» **Dataset entries**:
○ ○ ○ ○ ○
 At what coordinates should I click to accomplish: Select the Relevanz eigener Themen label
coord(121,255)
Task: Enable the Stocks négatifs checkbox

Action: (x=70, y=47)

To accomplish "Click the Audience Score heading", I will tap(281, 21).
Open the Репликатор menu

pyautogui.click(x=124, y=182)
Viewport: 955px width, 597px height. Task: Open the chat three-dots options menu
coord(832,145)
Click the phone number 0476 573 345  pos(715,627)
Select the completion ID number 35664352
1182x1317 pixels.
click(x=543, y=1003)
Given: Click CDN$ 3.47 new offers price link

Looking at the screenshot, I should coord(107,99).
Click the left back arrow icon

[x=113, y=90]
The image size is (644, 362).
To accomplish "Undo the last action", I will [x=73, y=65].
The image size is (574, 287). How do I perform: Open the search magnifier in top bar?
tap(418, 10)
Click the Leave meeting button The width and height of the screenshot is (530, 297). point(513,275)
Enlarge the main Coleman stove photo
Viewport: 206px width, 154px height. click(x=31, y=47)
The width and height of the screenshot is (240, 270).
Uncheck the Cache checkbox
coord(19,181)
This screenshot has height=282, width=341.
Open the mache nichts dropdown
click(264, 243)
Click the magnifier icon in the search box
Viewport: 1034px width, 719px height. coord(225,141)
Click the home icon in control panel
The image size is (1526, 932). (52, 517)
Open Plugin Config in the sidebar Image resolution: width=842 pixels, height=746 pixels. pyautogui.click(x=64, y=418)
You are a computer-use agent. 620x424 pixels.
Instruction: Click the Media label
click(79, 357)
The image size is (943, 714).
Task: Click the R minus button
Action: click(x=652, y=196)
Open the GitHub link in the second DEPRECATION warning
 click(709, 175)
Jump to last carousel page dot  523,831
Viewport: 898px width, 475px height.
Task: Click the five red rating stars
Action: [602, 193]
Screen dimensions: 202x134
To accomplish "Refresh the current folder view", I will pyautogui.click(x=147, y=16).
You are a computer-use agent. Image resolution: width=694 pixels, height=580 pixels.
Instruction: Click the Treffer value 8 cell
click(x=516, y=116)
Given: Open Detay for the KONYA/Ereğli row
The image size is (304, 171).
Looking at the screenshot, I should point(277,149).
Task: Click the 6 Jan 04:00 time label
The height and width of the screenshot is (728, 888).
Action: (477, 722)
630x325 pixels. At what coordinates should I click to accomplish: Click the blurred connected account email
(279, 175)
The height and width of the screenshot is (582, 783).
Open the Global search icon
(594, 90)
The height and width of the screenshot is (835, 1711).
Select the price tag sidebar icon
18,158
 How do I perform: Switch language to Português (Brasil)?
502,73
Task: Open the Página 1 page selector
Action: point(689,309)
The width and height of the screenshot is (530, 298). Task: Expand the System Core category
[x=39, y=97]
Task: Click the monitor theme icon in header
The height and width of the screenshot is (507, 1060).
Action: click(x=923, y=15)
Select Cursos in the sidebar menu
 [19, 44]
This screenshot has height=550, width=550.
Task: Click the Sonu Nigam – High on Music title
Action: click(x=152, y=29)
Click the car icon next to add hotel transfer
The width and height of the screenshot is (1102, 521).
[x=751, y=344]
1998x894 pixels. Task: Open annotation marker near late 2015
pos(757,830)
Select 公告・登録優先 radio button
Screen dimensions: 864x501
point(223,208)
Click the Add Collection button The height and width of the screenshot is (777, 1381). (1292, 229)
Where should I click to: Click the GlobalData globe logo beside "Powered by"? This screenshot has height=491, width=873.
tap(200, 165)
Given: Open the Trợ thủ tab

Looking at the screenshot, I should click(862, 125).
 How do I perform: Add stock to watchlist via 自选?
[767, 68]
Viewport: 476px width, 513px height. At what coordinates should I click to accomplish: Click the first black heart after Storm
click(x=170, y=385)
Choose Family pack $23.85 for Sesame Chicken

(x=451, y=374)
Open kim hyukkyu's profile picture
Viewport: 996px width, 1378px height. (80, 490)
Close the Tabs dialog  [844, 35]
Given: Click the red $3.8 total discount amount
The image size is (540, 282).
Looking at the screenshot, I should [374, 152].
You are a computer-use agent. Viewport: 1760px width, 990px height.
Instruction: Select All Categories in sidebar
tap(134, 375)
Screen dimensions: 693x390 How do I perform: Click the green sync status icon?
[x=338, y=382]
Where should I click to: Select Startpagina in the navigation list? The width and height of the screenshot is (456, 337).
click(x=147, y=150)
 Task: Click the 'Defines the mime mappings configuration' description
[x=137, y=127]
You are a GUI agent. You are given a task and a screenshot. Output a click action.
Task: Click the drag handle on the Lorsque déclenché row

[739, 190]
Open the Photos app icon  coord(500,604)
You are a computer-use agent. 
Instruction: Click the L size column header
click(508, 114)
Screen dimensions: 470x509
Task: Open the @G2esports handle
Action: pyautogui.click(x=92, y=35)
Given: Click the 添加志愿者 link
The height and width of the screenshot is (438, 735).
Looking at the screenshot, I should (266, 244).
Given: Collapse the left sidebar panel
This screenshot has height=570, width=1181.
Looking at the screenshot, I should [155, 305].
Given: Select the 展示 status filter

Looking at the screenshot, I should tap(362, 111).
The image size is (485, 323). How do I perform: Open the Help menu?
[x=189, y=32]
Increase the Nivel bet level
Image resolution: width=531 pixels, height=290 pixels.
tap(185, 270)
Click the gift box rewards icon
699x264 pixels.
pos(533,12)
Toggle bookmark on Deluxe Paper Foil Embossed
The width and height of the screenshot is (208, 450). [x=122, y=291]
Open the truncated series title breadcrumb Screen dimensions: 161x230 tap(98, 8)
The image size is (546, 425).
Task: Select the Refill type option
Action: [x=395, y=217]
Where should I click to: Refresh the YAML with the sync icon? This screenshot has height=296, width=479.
○ ○ ○ ○ ○
Identify the lines in the entries above that contain "Refresh", then copy them out.

» **RESULT FOR THIS TASK**:
To accomplish "Refresh the current folder view", I will pyautogui.click(x=147, y=16).
Where should I click to: Refresh the YAML with the sync icon? This screenshot has height=296, width=479.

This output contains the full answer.